> **Records drawn from a dataset**
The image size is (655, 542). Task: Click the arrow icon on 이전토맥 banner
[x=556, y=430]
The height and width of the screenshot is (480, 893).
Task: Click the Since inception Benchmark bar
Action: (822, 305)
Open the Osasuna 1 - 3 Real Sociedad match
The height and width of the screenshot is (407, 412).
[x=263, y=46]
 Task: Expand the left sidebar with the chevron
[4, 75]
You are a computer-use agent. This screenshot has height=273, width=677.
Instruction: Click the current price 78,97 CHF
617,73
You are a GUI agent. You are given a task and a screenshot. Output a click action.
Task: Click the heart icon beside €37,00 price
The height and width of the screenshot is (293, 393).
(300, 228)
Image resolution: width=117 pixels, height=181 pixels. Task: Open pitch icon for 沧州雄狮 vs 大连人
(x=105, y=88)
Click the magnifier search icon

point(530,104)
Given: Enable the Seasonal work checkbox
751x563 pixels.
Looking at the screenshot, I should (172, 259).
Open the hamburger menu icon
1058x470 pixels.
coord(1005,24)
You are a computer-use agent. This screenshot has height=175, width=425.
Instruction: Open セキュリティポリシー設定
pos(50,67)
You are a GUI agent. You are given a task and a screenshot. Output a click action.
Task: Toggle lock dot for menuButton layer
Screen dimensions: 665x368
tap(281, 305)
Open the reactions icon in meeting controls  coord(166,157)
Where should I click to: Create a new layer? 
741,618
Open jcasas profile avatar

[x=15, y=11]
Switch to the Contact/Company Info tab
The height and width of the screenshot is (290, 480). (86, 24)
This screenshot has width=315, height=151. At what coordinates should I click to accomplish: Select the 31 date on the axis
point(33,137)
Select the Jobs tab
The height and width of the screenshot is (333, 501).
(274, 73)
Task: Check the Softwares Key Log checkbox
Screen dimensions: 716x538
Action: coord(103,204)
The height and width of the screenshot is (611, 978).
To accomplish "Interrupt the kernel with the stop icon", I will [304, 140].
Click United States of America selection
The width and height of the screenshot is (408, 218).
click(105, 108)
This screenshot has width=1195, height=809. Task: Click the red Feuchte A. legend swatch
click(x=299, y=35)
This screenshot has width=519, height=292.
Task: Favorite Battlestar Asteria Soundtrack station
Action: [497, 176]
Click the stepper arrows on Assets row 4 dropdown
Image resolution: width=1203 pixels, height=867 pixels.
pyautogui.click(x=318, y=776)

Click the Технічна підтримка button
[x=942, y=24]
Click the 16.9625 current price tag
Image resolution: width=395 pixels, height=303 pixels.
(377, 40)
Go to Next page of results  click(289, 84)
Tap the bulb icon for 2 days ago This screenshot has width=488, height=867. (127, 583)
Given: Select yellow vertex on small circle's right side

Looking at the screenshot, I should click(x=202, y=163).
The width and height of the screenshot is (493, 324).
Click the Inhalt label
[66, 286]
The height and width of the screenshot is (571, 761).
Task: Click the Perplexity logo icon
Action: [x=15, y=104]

> **INSTRUCTIONS TO FOLLOW**
Taking the entries above, write out exactly the lines starting with the line containing "Open the reactions" and going on through the line containing "Select the Jobs tab", both included, and nothing else.

> **SOLUTION FOR THIS PROBLEM**
Open the reactions icon in meeting controls  coord(166,157)
Where should I click to: Create a new layer? 
741,618
Open jcasas profile avatar

[x=15, y=11]
Switch to the Contact/Company Info tab
The height and width of the screenshot is (290, 480). (86, 24)
This screenshot has width=315, height=151. At what coordinates should I click to accomplish: Select the 31 date on the axis
point(33,137)
Select the Jobs tab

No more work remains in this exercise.